Compiling and Linking TLI/XTI Applications and Threads

When a thread is executing within a TLI/XTI library call, the thread may not be canceled. The library will turn both general and asynchronous cancellation off during execution. This is necessary to avoid corruption of internal mutex structures.

The global variable t_errno and the function t_strerror() will return values on a per-thread basis. These values are stored in thread-specific pointers via the pthread_setspecific() and pthread_getspecific() functions.

It is possible to deadlock a process should the application attempt to execute in loopback using two threads within the same process' address space. It is recommended that for loopback applications, the sending and receiving threads be in separate processes which will avoid any deadlock situation.

	NOTE: The libraries use two levels of internal locks and it is only during the small time frame between obtaining and releasing the locks that a deadlock can occur.

The libcma.a or libcma.sl library must be linked into the application before either the libnsl_s.a or the libxti.a libraries are linked.

The include file, pthread.h, must be the first include file defined within an application to have all entry points properly mapped.

Independent of the TLI/XTI libraries, if you cancel a thread and it was either waiting on a mutex or a condition variable, it is best to consider either the mutex or the condition variable as corrupted and either re-initialize or destroy and recreate them.

The pthreads library is a user space library. Threads execute using either the default round-robin scheduling mechanism or a scheduling mechanism that the application controls. The default order of execution is not predictable nor should it be relied upon. For instance, if a thread spawns multiple threads, the new threads will not be allowed to execute until either the initiating thread executes a blocking call, executes a pthread_yield(), or its time slice expires. It is recommended that a thread executing a pthread_create() issue a pthread_yield() and possibly a pthread_join() to allow the other threads a chance to execute and finish their tasks before continuing its processing.

For TLI/XTI, this technique is useful for a responder application which listens for incoming connections and creates a new thread to complete the connection. In this case, the responder could either yield to the new thread or could continue to listen for incoming connect indications until there are no pending indications. At this time it yields or executes a poll call that will block, which allows the other threads to be scheduled for execution. This avoids the potential TLOOK error condition should another indication arrive before the previous one is processed and cleared.

Another example is if the responder detects a POLLHUP condition exists and creates a thread to handle the disconnect, and then continues to execute. The result could be poll() detecting this condition occurring multiple times when it really only exists once. It is recommended that the thread be coded such that either a pthread_yield() is immediately executed following the pthread_create() or if the responder thread is handling multiple connections, it executes a pthread_join() and waits for the disconnect thread's completion.

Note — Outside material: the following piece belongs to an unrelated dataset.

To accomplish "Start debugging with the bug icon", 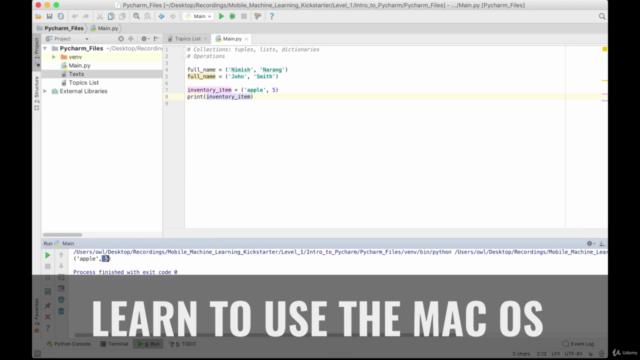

If using condition variables, a pthread_cond_signal() must be sent for each thread waiting on that condition. Condition variables are useful for synchronizing activity on a single endpoint where multiple threads may be attempting to manipulate that endpoint. Another use is coordinating multiple endpoints that need to arrive at a particular state before proceeding. This contrasts with mutex usage which is better suited for critical data or code section protection.

An example would be if an application were replicating data at multiple sites, each thread would drive its appropriate endpoint to the state before the final commit is ready. When the controlling thread has detected that all endpoints are currently waiting at the same condition variable, the pthread_cond_signal() could be sent to each thread with the controlling thread waiting until the threads are complete before releasing the shared memory buffer.

If the application is utilizing the poll() system call, the application will need to have error handling code in each thread to avoid unnecessary processing. For example, if multiple threads are sending data to a single endpoint and that endpoint becomes flow-controlled, when the flow-control condition is relieved, the poll() system call will return that the endpoint is writable. At this point one or more threads could be scheduled to execute which may result in one thread succeeding with the rest returning TFLOW errors.

If a thread is exiting, it is recommended that the thread call pthread_detach() is used to release any memory that has been allocated for that thread's usage. If the detach is not performed, that memory can be lost and the application could experience memory shortage problems. Once the process is terminated, all memory should be returned to the system.